In the entries below, find every line holding the string "This" and collect it.

>>>

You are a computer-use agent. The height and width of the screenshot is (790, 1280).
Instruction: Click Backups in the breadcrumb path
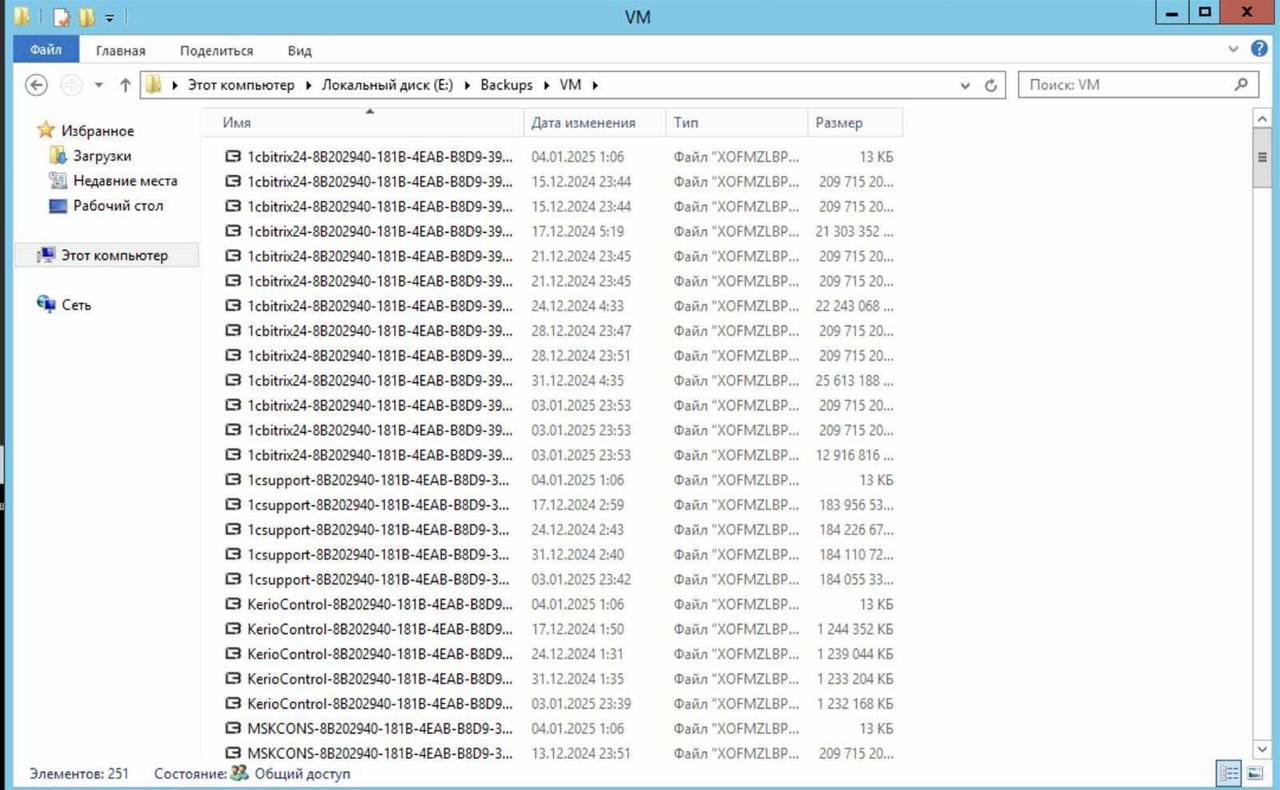point(506,85)
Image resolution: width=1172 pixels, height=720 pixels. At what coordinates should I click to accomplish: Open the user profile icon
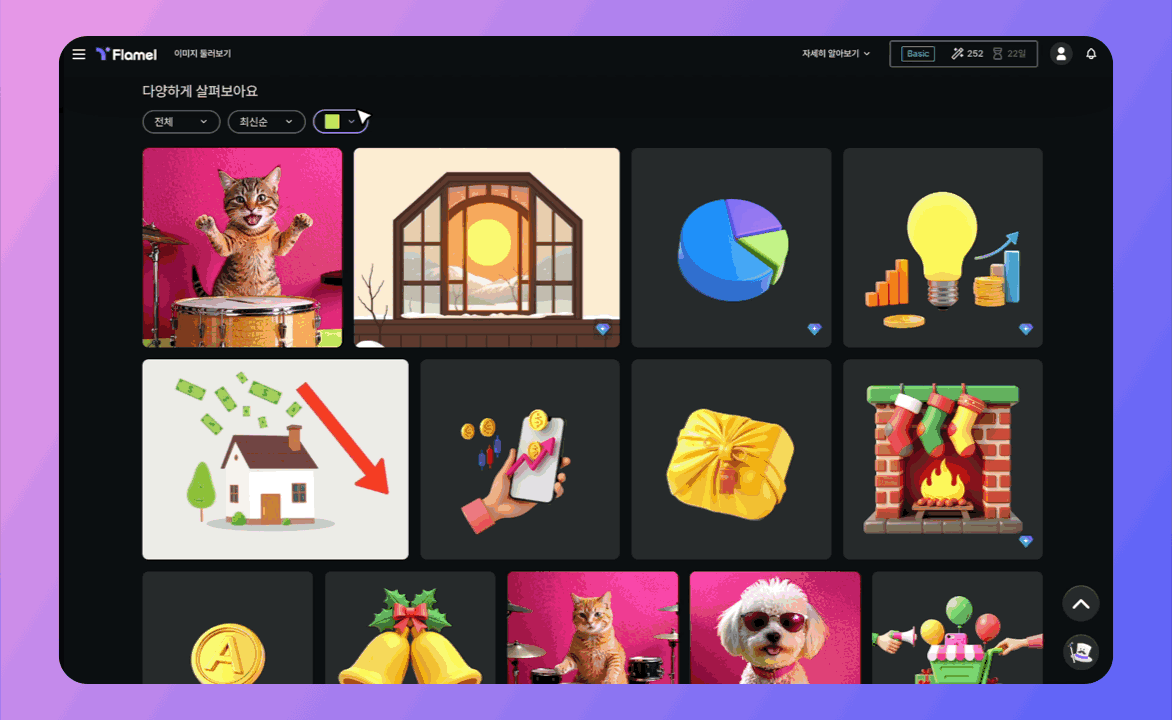1061,54
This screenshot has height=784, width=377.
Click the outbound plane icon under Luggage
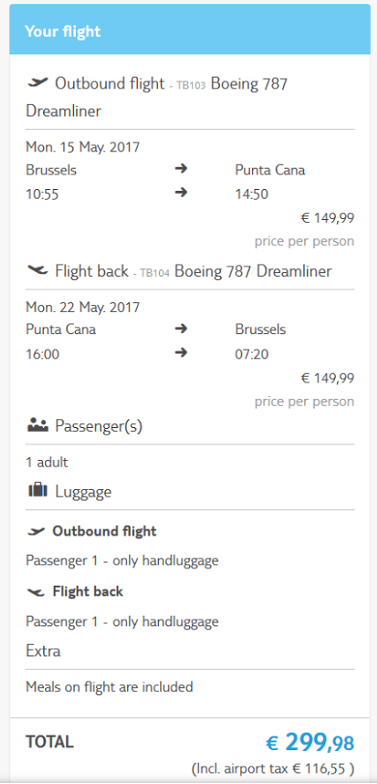pyautogui.click(x=36, y=532)
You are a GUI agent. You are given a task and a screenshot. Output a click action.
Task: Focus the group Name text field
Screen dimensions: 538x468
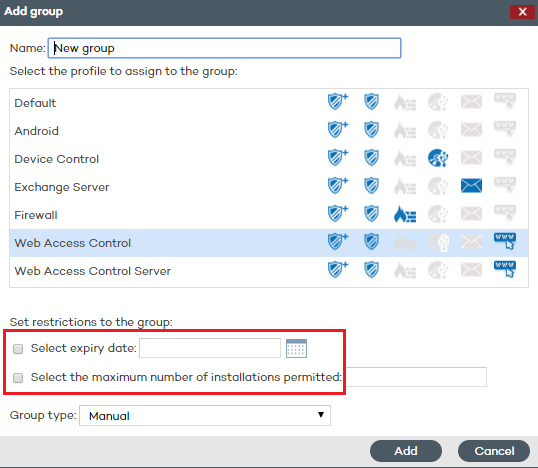click(x=224, y=48)
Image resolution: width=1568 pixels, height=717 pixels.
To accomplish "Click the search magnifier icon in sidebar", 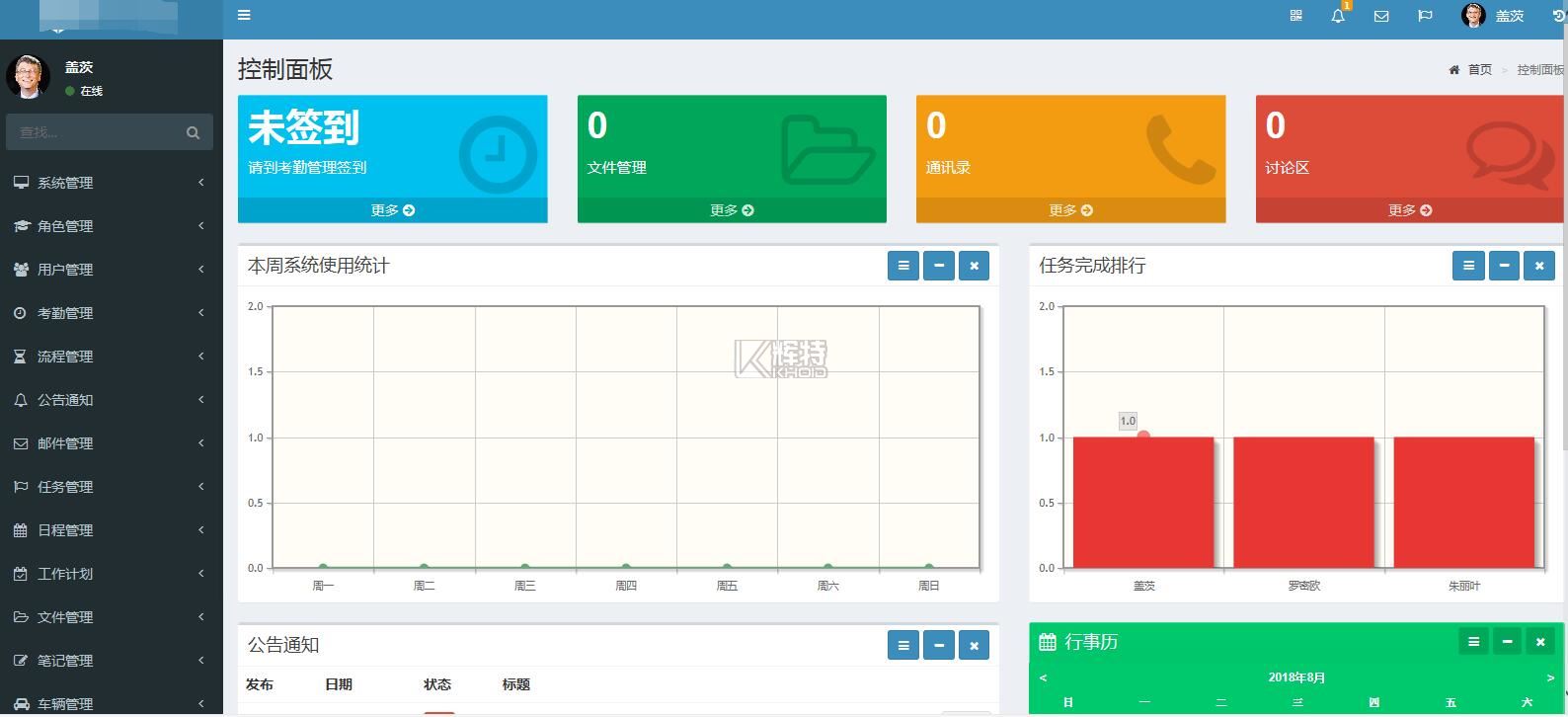I will click(x=193, y=132).
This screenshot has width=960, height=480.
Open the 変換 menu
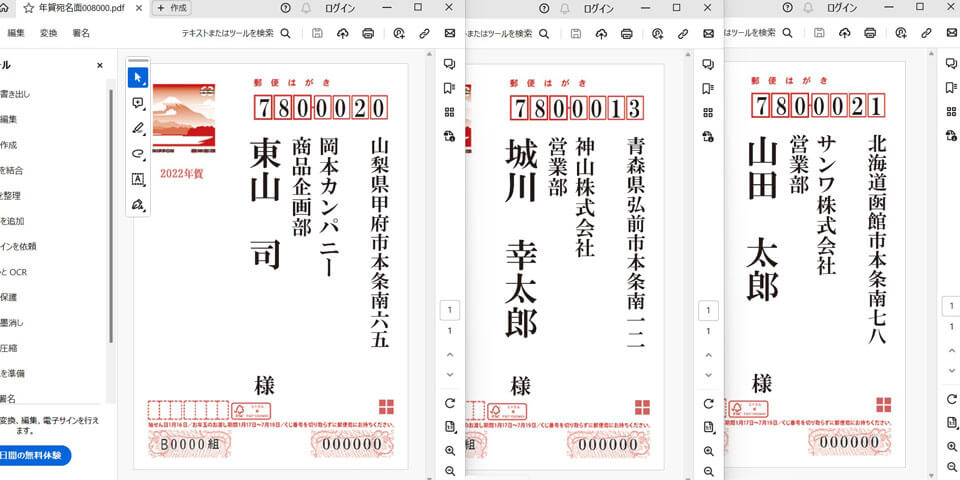(x=48, y=33)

<<<

[Result]
This screenshot has height=784, width=377.
This screenshot has width=960, height=480.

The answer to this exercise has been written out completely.